Opposition activists set up tents outside Georgian parliament in Tbilisi
Georgian opposition activists, who arrived in Tbilisi from regions on Friday, have set up 11 tents in a small square outside the parliament building and spent a night in them.
"The tents outside the parliament are part of our fight against the regime adversary to the people. It is our legitimate right to express protest. If necessary, we will set up tents in the middle of Rustaveli Avenue as well," Zaal Udumashvili, one of the leaders of the opposition party United National Movement, told journalists.
The police do not yet interfere with opposition activists' activities, but they do not allow them to set up tents on the traffic area of Rustaveli Avenue.
On Friday, leaders and supporters of the opposition held a noisy, but small rally in central Tbilisi. According to various estimates, from 1,000 to 2,000 people took part in it. The protesters demanded that United National Movement Chairman Nikanor Melia be released and that a new parliamentary election be scheduled. The opposition leaders said that the authorities must meet their demands in the next two weeks otherwise protests will grow more radical. Opposition activists plant to picket outside the buildings of the parliament, the State Chancellery, the Interior Ministry, and the city court.
Representatives of the ruling party Georgian Dream, in turn, told journalists that the protestors in Tbilisi are leaders and activists of the opposition parties, but they are not supported by ordinary citizens.

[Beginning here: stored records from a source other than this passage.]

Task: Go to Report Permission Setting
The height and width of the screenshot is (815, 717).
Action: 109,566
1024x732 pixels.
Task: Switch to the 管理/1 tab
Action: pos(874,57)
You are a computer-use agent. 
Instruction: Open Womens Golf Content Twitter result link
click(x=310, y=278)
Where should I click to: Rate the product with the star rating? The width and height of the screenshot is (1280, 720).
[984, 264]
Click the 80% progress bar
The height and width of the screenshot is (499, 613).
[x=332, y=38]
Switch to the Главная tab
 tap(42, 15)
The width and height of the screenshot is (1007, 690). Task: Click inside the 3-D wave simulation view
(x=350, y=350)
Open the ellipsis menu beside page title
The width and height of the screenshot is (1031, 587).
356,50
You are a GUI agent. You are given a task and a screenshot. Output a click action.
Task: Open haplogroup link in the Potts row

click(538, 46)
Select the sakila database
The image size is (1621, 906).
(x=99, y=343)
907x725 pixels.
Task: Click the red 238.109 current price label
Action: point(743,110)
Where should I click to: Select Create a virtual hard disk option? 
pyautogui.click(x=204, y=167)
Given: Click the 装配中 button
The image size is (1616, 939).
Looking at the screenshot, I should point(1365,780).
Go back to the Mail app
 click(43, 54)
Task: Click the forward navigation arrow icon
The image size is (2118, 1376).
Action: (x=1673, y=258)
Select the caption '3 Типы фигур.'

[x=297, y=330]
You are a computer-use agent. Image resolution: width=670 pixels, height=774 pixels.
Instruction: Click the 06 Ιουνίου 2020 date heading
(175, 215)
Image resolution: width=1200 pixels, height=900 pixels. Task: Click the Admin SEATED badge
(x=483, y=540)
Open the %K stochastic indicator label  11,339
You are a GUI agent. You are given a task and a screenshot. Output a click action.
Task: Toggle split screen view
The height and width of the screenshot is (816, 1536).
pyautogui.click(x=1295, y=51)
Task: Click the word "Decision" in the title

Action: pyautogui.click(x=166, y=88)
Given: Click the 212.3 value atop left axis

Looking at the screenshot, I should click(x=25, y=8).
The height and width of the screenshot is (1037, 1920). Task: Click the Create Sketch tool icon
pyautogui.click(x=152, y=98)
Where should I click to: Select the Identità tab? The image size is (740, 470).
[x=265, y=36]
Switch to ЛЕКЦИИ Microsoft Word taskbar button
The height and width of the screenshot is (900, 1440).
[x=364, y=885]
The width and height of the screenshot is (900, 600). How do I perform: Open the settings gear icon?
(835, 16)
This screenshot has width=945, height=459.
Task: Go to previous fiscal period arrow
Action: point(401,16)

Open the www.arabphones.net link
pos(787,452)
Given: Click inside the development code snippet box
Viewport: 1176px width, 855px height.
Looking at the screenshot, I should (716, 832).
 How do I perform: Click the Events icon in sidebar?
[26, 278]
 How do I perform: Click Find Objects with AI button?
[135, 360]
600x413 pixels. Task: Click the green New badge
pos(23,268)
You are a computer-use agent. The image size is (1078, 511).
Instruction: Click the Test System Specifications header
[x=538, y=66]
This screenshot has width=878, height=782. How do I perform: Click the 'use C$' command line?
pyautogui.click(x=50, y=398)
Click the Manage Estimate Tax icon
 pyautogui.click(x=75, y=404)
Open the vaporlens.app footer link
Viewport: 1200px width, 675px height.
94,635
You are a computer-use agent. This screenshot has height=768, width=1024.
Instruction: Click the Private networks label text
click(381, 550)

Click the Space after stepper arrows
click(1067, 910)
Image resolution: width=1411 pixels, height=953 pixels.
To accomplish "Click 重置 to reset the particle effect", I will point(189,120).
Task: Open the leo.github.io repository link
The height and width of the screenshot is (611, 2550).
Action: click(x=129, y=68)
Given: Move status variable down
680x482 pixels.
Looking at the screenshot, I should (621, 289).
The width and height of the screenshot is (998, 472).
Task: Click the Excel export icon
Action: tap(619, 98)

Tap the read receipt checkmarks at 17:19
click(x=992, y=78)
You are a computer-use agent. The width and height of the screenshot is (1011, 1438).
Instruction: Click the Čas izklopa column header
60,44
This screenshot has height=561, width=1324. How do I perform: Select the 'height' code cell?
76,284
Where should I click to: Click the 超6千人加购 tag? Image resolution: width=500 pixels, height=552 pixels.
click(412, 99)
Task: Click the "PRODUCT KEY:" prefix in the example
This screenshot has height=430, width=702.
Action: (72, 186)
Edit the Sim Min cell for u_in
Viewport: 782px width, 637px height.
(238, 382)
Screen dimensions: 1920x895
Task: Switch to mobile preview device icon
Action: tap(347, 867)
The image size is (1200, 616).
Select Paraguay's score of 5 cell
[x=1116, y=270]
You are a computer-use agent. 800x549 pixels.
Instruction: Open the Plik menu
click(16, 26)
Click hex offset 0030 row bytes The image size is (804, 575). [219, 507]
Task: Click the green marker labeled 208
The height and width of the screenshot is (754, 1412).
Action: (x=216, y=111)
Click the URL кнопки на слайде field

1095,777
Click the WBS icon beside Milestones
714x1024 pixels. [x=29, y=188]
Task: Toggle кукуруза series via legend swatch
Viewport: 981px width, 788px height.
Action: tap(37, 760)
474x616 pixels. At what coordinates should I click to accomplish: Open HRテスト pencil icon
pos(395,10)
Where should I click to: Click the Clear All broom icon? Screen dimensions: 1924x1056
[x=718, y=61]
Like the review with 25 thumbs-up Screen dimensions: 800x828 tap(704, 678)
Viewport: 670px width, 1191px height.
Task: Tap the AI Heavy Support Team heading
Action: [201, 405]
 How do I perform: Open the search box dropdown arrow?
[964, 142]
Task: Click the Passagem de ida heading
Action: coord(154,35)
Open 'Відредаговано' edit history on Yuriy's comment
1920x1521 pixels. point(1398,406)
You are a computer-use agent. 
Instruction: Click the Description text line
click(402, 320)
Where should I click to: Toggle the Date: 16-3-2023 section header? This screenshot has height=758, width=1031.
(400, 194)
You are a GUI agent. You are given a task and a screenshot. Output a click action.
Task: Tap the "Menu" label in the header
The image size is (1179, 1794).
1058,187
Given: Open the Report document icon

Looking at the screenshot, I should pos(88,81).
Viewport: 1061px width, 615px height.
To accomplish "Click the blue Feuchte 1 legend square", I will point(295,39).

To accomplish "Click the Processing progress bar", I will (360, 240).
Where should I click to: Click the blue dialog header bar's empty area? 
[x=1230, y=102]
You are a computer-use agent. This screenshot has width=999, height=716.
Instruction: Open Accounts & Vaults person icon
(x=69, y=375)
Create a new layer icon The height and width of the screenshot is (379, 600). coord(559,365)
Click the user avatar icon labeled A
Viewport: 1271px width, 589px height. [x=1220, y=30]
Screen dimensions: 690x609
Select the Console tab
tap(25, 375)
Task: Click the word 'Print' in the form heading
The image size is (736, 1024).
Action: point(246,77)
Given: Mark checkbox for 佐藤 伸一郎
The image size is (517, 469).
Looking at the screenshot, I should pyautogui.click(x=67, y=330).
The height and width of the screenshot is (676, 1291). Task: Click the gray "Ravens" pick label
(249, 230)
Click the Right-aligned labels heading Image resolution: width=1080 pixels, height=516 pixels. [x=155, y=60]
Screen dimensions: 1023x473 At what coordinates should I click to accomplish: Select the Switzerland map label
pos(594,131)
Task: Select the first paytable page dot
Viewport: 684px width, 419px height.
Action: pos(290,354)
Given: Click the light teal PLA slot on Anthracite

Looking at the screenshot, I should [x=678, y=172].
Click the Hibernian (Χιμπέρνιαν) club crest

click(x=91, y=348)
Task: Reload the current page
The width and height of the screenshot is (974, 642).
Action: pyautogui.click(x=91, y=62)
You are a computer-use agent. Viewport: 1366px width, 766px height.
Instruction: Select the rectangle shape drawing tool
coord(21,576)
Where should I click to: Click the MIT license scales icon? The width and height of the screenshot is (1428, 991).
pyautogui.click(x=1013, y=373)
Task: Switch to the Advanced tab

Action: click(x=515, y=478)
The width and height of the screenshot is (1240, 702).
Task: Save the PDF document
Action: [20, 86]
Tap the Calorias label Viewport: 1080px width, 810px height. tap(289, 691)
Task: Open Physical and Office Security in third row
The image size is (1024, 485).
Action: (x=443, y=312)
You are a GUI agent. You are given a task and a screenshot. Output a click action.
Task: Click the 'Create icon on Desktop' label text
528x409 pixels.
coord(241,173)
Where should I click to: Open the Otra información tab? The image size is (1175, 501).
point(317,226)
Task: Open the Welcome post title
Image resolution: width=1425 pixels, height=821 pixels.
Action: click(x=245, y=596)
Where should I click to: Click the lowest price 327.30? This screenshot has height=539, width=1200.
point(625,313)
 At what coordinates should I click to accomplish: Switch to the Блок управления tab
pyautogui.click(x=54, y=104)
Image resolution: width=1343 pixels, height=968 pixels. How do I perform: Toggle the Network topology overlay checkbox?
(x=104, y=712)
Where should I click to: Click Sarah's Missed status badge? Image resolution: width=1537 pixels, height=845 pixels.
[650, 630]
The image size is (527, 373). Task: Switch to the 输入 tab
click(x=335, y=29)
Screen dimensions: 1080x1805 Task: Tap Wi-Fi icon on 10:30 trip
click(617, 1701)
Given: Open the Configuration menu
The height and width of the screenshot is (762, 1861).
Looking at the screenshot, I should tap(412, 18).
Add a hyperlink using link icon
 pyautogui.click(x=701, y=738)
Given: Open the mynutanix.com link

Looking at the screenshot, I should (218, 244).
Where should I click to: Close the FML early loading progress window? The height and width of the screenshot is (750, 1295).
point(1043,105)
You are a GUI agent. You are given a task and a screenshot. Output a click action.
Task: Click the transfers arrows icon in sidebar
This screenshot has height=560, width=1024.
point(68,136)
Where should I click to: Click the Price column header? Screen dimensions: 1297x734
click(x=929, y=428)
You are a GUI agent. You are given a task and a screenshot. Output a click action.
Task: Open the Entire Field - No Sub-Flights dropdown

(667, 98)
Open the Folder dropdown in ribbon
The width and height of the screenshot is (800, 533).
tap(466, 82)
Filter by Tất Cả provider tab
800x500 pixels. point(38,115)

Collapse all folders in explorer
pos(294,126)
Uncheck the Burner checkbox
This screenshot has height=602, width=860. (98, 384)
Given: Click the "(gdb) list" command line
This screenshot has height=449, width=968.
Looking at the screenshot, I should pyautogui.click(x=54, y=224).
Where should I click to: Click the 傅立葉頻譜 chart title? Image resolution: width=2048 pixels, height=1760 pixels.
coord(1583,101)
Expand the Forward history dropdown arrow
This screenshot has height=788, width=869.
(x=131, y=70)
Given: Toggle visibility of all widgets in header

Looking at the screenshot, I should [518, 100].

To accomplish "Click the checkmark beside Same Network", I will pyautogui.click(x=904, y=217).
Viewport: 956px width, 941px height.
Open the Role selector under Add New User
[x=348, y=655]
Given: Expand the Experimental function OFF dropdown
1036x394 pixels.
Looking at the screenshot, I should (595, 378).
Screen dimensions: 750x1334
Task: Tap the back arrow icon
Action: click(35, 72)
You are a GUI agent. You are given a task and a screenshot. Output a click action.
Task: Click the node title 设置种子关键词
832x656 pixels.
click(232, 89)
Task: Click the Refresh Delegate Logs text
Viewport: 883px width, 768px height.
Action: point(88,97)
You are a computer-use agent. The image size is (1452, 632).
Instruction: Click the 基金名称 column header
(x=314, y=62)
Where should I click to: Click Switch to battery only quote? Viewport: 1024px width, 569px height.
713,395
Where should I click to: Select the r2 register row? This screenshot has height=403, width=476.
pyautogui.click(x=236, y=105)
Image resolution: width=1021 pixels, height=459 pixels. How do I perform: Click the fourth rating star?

"The radical opposition led by former President Mikheil Saakashvili does not have support among the population today," Giorgi Volski, first deputy parliamentary speaker and one of the Georgian Dream leaders, told the press.
According to Volski, the opposition's events of the last few days were organized by Saakashvili who wants "not just to return to Georgia, but return to rule Georgia."
The ruling party is ready to negotiate with the opposition about stabilization of the political situation, but not about a new election, he said.